> _Task objective_: State how many lines in the rows contain the word "will", treating uppercase and lowercase as distinct. Give only the number.

Pointing records for text and elements:
----------

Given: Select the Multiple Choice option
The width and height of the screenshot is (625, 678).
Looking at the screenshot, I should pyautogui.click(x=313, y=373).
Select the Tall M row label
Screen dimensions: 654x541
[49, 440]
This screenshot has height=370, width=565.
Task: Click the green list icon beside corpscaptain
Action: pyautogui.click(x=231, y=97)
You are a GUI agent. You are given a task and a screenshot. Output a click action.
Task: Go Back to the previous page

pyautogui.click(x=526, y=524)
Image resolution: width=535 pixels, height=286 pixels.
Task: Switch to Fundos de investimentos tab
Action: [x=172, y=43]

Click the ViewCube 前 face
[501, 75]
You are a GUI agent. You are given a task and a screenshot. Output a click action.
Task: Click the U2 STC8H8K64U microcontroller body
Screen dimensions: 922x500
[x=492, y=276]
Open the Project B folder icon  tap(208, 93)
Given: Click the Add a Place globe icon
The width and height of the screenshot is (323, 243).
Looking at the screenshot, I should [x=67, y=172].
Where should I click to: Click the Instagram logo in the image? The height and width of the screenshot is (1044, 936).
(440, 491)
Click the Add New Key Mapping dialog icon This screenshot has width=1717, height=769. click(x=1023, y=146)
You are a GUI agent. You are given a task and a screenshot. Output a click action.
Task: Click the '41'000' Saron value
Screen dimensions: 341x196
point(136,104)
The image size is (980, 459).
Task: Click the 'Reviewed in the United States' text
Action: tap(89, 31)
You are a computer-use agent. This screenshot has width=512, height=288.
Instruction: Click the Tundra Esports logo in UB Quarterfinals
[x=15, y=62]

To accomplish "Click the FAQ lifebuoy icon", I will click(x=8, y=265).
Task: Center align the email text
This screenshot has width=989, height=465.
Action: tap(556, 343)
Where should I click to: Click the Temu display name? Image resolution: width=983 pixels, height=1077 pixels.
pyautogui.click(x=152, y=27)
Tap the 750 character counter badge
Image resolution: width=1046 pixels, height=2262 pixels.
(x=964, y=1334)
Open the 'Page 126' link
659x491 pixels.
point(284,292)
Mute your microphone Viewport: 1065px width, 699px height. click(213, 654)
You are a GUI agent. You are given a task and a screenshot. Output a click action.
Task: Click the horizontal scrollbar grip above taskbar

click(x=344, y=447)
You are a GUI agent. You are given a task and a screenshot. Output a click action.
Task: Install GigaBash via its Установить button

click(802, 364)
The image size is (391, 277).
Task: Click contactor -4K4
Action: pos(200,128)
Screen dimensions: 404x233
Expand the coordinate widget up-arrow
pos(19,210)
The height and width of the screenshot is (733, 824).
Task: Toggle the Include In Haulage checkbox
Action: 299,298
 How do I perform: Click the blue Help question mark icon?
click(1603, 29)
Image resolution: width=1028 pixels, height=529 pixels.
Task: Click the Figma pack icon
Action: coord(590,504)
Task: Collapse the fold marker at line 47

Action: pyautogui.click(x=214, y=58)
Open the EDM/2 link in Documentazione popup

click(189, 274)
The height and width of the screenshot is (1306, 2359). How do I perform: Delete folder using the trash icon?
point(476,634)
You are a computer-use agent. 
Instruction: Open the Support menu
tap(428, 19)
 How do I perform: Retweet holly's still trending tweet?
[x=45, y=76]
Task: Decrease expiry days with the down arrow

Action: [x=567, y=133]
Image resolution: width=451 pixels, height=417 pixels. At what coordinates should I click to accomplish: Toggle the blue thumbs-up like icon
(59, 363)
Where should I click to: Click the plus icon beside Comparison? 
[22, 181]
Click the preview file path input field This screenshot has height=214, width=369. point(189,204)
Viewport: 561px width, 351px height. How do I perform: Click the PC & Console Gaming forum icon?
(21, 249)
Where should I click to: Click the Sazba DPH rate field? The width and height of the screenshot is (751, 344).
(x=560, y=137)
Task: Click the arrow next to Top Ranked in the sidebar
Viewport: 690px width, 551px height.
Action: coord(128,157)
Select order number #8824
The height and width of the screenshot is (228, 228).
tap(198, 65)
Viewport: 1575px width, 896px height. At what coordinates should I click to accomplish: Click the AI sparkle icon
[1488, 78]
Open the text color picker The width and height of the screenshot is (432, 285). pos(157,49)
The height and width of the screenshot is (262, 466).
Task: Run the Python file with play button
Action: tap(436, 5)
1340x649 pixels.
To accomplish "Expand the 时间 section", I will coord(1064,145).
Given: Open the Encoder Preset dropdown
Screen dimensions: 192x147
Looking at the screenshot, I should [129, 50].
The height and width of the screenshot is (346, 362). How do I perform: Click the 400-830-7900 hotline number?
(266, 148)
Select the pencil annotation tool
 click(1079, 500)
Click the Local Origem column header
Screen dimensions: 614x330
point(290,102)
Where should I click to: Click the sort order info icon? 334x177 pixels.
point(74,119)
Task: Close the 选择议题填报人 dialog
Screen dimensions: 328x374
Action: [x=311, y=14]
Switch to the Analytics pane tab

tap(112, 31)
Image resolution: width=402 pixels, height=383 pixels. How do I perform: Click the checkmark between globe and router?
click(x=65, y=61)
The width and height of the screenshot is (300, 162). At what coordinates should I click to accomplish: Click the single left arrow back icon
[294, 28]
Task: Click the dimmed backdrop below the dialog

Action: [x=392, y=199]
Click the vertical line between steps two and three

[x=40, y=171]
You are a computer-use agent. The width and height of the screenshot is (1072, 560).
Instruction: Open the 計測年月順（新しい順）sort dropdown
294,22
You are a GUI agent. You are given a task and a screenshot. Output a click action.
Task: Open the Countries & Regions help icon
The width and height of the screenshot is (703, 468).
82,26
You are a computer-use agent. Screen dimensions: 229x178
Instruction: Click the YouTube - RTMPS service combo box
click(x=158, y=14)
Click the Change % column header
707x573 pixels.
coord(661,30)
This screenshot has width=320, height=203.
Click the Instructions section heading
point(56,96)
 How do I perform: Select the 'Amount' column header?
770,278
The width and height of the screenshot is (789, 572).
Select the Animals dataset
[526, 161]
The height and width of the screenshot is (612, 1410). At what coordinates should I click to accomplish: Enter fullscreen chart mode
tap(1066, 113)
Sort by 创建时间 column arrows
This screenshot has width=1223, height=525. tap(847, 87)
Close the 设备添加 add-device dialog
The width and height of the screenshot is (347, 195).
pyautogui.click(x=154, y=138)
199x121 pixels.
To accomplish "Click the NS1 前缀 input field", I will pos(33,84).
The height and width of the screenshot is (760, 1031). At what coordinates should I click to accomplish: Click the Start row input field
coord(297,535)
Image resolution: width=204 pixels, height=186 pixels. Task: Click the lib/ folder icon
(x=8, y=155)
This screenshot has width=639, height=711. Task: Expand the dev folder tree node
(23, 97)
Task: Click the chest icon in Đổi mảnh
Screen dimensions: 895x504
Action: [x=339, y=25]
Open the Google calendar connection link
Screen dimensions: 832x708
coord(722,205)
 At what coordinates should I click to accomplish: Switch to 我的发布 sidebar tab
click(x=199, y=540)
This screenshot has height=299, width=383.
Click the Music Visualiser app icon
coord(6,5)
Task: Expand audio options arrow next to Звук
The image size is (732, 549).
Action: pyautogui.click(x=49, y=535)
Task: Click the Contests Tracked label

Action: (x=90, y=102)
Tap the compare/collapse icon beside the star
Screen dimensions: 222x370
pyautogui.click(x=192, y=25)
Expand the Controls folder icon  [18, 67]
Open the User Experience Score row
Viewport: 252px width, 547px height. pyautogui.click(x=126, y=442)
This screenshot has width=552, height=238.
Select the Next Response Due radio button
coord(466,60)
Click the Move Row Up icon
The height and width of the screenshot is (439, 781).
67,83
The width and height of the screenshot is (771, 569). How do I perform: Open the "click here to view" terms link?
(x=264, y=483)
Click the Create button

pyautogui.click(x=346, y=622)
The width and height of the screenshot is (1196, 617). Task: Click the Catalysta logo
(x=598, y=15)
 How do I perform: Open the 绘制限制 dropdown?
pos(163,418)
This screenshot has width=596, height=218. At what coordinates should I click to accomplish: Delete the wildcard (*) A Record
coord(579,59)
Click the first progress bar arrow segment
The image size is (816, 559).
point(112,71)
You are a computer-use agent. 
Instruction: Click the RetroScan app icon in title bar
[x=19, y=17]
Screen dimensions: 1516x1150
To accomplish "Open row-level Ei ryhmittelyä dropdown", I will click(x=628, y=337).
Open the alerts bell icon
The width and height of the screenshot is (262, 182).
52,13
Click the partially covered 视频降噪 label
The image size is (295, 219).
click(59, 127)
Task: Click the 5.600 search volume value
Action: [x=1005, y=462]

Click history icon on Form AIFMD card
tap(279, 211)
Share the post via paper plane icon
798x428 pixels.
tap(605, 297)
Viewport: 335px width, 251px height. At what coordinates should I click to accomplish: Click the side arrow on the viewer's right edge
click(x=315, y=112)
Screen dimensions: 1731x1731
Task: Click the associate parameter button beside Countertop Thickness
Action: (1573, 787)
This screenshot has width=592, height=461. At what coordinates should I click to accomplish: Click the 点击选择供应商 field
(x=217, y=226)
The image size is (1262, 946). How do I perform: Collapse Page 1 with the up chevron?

----------

> _Response_: 4